**Required action**
Given the material below, output exactly the lines from the line with "Instruction: Click the" to the line with "Task: Open the Gateway selection combo box", both ends included, and no other lines.
--*--
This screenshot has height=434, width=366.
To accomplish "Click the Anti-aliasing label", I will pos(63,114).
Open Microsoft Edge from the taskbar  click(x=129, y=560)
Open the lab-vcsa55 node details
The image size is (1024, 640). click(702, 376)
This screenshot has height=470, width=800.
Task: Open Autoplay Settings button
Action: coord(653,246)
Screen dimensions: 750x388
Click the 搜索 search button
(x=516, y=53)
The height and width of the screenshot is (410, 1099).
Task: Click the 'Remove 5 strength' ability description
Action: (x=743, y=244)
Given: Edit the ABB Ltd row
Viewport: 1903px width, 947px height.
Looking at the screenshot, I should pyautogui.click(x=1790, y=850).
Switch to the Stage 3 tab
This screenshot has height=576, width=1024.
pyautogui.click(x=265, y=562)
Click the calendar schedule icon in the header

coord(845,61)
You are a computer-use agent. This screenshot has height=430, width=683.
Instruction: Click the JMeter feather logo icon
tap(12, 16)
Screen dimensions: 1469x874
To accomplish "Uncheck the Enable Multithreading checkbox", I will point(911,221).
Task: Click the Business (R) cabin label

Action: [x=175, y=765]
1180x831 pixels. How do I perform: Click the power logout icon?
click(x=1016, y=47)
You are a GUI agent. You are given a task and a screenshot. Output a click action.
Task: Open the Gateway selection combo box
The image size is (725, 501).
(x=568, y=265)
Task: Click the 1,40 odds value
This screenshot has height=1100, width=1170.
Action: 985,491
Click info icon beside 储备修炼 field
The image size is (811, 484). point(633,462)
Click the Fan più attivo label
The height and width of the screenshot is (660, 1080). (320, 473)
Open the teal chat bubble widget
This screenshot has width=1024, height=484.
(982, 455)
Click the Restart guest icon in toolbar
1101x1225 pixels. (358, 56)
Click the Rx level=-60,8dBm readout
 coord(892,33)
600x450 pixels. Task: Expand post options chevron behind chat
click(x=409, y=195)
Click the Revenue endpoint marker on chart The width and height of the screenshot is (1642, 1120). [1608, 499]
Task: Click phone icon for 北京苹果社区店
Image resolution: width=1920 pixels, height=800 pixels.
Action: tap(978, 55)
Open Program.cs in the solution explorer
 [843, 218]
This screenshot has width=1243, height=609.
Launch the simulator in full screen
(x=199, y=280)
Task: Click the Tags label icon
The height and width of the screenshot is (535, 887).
--*--
**Task output**
Instruction: Click the JMeter feather logo icon
tap(12, 16)
Screen dimensions: 1469x874
To accomplish "Uncheck the Enable Multithreading checkbox", I will point(911,221).
Task: Click the Business (R) cabin label

Action: [x=175, y=765]
1180x831 pixels. How do I perform: Click the power logout icon?
click(x=1016, y=47)
You are a GUI agent. You are given a task and a screenshot. Output a click action.
Task: Open the Gateway selection combo box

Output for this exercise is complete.